After separating earlier in the leg, with Camper and Abu Dhabi Ocean Racing taking a route close to the shore, Puma Ocean Racing powered by Berg (Ken Read/USA) choosing the middle road, and Telefónica and Groupama, who are struggling to keep pace with the Spanish boat, taking the offshore option, the courses of the five boats are beginning to fuse once more.

According to the latest route predictions and arrival times at a selected point on the route for the leg finish off Miami, Florida, the Ken Read skippered Puma Ocean Racing has a useful lead using both sets of wind data, to both predict her track and arrival time at the virtual waypoint - about six days sailing away and for which reliable weather data is used. (www.predcitwind.com!Predictwind used by sail-World for all weather routing and overall place projections has up to nine days of useful data available. However once the fleet turns the corner of the Brazilain coast the course options shut down until they near Miami.)

Behind Puma it is a mixed bag, but vey close between Telefonica and Camper. Abu Dhabi is alongside Camper and Groupama close to Telefonica in the latest position report.

Volvo Ocean Race uses a different system to report and calculate places, using a system where the boat measured to be closest to the finish is called the overall leader. The system doesn't take account of weather strategy and routing, and ignores strategic moves made by competitors to get towards a better wind system for later in the leg.

Tonight the boats are picking their way across a permanent and stationary cold front, a 50-mile wide area of storms that has produced a 180-degree wind shift and is now throwing out a much lighter north westerly breeze. As the fleet tacks back and forth around the thunderclouds, separation has started to reduce and at 1900, 30.4 nautical miles (nm) covered the fleet from Camper in first place to Groupama in fifth.

Telefónica (Iker Martínez/ESP) and Groupama (Franck Cammas/FRA) are still offshore, intent on covering each other and guarding their positions of first and second in the overall rankings. Puma who took the lead briefly earlier today, in fourth place on the overall scoreboard, are free to sail their own race, while Camper and Abu Dhabi, just 0.4 nm apart, have steered away from the coast and are racing towards the outriders and take on the challenge of the storm area.

The frontal line is light and fluky and just one cloud can rain on the parade of any of the teams and shake up the leg leaderboard up dramatically. The next 12 – 24 hours will be something of a lottery until the first boat reaches the northern edge, however all are confident in the positions they have chosen as they work their way towards Cabo Branco, the easternmost tip of Brazil, 650 nm or so ahead.

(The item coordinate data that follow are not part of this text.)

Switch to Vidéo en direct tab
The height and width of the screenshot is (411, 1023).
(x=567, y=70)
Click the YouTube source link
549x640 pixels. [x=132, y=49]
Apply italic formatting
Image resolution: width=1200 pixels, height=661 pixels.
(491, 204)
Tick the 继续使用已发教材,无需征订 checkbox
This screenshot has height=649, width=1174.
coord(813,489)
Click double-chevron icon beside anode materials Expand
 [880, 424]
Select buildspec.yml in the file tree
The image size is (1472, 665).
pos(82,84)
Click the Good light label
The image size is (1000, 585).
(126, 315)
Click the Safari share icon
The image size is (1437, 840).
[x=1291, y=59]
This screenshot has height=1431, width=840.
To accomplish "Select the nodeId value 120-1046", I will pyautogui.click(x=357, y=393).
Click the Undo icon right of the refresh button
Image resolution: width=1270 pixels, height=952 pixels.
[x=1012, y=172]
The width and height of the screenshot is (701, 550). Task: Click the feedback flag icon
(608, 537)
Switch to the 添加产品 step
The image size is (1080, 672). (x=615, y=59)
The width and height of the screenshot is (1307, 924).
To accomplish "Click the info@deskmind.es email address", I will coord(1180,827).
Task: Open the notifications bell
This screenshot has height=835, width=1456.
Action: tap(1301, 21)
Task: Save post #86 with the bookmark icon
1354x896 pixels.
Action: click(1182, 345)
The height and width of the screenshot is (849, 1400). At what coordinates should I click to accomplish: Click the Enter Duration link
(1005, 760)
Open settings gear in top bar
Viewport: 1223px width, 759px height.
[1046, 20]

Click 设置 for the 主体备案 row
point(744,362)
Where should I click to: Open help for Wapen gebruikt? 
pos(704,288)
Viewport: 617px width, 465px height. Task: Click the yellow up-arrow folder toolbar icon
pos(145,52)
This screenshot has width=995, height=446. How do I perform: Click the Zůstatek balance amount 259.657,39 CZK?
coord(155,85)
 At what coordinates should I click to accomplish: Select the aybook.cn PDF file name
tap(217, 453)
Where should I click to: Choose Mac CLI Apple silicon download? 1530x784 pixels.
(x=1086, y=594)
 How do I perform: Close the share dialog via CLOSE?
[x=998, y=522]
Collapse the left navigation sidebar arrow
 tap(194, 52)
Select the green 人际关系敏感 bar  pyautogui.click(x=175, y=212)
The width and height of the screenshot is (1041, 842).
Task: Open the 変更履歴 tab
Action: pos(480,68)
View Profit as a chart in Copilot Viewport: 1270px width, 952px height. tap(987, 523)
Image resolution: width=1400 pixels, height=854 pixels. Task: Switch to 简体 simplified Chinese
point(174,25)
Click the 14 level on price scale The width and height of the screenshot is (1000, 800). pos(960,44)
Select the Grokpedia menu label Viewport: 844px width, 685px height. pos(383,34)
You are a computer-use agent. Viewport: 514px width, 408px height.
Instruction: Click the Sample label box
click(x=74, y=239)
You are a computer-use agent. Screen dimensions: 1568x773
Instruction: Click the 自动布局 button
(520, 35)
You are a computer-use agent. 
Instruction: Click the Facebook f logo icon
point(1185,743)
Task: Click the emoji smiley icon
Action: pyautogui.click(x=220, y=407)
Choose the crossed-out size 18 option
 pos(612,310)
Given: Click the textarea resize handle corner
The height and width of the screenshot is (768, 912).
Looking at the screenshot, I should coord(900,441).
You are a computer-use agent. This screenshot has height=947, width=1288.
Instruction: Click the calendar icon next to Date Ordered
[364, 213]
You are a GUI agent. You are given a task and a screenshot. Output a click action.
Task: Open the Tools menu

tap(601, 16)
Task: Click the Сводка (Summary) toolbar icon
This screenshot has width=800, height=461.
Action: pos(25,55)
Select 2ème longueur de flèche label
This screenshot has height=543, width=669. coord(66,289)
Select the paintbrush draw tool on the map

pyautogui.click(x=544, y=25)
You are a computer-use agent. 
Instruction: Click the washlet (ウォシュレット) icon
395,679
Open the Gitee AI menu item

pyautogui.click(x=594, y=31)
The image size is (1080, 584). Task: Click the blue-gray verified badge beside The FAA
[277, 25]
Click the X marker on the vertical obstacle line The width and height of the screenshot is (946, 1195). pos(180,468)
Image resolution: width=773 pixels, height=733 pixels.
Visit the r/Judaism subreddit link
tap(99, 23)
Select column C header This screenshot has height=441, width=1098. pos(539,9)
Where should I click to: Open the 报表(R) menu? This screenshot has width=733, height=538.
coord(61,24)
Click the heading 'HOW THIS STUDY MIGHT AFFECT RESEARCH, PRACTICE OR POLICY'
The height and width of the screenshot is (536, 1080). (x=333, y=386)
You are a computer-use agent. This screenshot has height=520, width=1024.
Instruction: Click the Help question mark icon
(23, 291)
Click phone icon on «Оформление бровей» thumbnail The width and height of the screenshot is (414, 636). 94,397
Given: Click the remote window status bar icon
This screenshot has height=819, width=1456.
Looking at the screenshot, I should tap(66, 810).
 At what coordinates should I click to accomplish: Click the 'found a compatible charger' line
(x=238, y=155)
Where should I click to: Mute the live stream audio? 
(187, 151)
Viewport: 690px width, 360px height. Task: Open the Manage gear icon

'We’re fairly happy with our position. At this stage we wouldn’t swap positions with the guys inshore and we are fairly comfortable with where we are,' said Puma navigator, Tom Addis.

'Traditionally, from here on up, once you pop on out into the trade winds on the northern side, being east is the thing that is worthwhile, and we are west of our opposition. We are going to try to keep working east and hopefully, when the music starts again on the other side, we will be far enough east to lay Recife in the north of Brazil,' explained Will Oxley, navigator of Camper.

'I’m happy with our eastern position,' said Groupama navigator Jean-Luc Nélias. 'It’s a bit more logical and I feel it’s less hazardous than the course taken by Abu Dhabi and Camper,' he added.

There is at least 100 nm of tricky sailing to complete before the fleet punches through the front and reaches the reasonable breeze on the other side, when the winners will be easy to see and the not so lucky will be searching hard to find a passing lane.